■ **Your tasks**
A: In the object detection extract, what dataset is given as an example of the simple datasets that early efforts focused on?
B: Reproduce word for word the stretch of the object detection extract from "In short, our" through "on object location.".

■ **Extract provided**
** Begin **

We demonstrate multiple benefits of the discovered configurations. First, we observe that configurations of patches can produce more accurate spatial coverage of the full object, especially when the most discriminative pattern corresponds to an object part. Second, any overlapping region between co-occurring visual patterns is likely to cover a part (but not the full) of the object of interest. Thus, they can be used to generate mis-localized positives as informative hard negatives for training (see white boxes in Figure 3), which can further reduce localization errors at test time.

In short, our main contribution is a weakly-supervised object detection method that automatically discovers frequent configurations of discriminative visual patterns to train robust object detectors. In our experiments on the challenging PASCAL VOC dataset, we find the inclusion of our discriminative, automatically detected configurations to outperform all existing state-of-the-art methods.

2 Related work

Weakly-supervised object detection. Object detectors have commonly been trained in a fullysupervised manner, using tight bounding box annotations that cover the object of interest (e.g., [10]). To reduce laborious bounding box annotation costs, recent weakly-supervised approaches [3, 4, 11, 21, 26, 29, 32] use image-level object-presence labels with no information on object location.

Early efforts [11, 32] focused on simple datasets that have a single prominent object in each image (e.g., Caltech-101). More recent approaches [21, 26, 29] work with the more challenging PASCAL dataset that contains multiple objects in each image and large intra-category appearance variations. Of these, Song et al. [29] achieve state-of-the-art results by finding discriminative image patches that occur frequently in the positive images but rarely in the negative images, using deep Convolutional Neural Network (CNN) features [17] and a submodular cover formulation. We build on their approach to identify discriminative patches. But, contrary to [29] which assumes patches to contain entire objects, we assume patches to contain either full objects or merely object parts, and automatically piece together those patches to produce better full-object estimates. To this end, we change the covering formulation and identify patches that are both representative and explicitly mutually different. This leads to more robust object estimates and further allows our system to intelligently select hard negatives (mislocalized objects), both of which improve detection performance.

** End **

■ **Information supplied**
** Begin **

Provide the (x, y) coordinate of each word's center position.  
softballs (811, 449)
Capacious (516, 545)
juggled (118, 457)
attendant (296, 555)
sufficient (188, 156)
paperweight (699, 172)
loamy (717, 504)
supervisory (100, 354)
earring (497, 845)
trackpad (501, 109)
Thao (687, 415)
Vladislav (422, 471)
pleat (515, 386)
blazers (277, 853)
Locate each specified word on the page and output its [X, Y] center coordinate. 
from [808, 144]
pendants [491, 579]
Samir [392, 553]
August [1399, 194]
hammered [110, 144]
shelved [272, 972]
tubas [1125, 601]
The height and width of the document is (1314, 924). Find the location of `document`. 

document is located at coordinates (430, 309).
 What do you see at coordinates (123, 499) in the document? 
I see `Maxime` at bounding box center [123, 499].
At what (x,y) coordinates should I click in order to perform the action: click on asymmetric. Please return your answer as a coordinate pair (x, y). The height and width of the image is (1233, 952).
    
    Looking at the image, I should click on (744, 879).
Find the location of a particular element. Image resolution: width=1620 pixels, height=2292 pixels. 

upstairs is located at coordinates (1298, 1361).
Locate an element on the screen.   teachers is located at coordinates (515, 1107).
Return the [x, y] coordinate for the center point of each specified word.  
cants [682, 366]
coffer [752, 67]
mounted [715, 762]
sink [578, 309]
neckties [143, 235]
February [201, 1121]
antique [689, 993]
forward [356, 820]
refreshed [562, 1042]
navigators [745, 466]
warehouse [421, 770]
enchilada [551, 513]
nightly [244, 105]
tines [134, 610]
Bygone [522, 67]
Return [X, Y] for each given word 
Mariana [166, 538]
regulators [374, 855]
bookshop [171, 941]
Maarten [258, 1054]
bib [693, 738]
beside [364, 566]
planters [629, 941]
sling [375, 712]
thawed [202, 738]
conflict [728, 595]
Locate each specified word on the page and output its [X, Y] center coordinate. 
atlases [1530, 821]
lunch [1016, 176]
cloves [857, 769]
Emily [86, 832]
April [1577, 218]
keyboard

** End **

■ **Expected responses**
A: Caltech-101

B:
In short, our main contribution is a weakly-supervised object detection method that automatically discovers frequent configurations of discriminative visual patterns to train robust object detectors. In our experiments on the challenging PASCAL VOC dataset, we find the inclusion of our discriminative, automatically detected configurations to outperform all existing state-of-the-art methods.

2 Related work

Weakly-supervised object detection. Object detectors have commonly been trained in a fullysupervised manner, using tight bounding box annotations that cover the object of interest (e.g., [10]). To reduce laborious bounding box annotation costs, recent weakly-supervised approaches [3, 4, 11, 21, 26, 29, 32] use image-level object-presence labels with no information on object location.